Where does the string "header" occur in the entries below? Copy every line where it does.

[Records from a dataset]

--- START ---

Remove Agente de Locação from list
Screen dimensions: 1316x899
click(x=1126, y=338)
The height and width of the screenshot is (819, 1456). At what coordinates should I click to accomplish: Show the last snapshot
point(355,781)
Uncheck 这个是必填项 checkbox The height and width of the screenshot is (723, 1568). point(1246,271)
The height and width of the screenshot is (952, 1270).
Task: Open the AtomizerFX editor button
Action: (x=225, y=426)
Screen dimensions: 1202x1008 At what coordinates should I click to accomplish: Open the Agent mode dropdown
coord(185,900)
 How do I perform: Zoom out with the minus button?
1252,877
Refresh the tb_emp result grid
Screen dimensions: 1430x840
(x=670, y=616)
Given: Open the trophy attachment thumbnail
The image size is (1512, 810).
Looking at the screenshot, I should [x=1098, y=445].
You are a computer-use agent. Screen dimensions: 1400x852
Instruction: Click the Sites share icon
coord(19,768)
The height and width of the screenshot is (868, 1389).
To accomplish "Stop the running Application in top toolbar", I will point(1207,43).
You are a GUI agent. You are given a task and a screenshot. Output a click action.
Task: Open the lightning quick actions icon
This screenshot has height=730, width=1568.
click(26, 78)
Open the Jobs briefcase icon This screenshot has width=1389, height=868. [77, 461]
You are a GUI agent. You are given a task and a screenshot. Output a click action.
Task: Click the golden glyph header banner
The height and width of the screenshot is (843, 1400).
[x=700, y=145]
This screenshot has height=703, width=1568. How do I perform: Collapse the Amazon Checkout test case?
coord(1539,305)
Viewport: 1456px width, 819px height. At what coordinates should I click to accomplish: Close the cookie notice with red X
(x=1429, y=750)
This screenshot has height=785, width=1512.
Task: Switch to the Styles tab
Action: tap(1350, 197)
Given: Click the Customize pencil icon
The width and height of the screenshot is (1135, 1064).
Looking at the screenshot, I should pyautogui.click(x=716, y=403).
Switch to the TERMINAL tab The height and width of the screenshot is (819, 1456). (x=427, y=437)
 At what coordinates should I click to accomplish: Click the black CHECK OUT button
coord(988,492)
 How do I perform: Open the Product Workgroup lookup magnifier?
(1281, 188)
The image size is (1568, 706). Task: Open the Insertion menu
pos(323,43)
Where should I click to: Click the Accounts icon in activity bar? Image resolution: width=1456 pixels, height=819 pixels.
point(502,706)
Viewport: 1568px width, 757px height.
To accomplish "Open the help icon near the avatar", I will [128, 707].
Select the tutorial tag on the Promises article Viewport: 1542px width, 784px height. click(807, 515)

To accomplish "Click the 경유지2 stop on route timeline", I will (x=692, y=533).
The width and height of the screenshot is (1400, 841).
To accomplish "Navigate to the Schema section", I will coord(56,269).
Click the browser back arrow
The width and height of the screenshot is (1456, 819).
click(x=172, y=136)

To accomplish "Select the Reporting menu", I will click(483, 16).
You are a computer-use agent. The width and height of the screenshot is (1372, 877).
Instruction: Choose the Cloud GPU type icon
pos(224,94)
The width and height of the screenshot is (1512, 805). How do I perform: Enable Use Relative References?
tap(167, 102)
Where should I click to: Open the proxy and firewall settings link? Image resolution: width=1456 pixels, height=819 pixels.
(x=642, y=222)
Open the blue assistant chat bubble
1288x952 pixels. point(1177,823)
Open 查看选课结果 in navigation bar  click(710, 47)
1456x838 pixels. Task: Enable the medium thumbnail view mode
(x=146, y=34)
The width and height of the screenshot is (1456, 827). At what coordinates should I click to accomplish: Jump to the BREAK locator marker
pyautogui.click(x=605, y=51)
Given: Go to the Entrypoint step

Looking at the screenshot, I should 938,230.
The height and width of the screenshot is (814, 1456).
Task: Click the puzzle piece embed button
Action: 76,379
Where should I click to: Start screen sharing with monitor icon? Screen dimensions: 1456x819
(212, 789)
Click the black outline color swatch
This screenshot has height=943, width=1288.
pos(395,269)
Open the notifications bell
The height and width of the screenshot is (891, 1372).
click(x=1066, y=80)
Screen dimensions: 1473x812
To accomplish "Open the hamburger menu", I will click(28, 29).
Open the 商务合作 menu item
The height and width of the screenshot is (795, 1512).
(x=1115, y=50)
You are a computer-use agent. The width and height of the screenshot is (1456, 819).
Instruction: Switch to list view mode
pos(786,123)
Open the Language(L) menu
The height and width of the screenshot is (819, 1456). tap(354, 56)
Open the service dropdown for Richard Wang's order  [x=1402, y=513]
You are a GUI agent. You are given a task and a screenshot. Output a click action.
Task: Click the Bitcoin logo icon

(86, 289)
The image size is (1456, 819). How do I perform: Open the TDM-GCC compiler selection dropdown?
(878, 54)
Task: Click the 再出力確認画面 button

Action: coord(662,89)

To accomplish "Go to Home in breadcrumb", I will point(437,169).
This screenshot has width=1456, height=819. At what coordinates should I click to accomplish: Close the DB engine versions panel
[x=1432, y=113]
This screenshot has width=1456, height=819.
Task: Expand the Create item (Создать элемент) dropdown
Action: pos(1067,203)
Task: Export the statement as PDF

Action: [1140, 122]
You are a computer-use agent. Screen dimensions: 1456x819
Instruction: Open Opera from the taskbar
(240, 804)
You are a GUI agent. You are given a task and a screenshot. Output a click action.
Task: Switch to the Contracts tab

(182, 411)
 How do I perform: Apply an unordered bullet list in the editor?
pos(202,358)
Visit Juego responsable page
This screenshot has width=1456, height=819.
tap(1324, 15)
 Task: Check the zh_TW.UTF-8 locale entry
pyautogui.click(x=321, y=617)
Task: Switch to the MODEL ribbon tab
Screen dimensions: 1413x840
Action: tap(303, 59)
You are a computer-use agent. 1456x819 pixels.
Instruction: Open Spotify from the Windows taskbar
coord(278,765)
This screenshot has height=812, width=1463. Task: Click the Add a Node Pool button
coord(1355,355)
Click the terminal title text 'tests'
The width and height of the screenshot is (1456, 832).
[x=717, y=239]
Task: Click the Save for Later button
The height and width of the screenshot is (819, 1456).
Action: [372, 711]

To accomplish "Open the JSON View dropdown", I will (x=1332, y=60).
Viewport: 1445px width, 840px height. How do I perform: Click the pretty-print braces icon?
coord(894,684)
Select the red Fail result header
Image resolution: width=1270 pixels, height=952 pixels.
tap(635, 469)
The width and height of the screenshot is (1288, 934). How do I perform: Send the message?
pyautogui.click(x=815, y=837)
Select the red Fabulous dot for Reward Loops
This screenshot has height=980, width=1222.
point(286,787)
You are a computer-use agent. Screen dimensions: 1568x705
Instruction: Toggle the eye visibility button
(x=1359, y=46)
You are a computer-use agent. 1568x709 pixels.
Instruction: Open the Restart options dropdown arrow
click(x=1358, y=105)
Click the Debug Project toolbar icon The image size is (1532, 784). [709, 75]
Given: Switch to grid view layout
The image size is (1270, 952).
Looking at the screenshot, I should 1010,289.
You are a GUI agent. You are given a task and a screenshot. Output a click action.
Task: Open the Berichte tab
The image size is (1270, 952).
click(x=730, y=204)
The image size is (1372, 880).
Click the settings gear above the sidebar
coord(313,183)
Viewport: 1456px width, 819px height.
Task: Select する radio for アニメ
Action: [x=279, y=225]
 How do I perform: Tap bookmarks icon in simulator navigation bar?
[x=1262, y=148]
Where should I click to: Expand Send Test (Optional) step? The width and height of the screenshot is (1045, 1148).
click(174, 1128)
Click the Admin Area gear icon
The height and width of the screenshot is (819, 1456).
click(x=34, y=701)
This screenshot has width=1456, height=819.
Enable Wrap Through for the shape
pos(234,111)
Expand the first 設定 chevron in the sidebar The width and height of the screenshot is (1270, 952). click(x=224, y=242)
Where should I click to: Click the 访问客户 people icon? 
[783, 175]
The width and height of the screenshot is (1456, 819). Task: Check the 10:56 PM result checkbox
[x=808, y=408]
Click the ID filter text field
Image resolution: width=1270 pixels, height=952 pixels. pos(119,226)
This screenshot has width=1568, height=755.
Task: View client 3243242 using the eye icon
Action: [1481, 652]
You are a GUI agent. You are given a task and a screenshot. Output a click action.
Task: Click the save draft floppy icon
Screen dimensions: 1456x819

--- END ---

Result of the task
Task: Click the golden glyph header banner
Select the red Fail result header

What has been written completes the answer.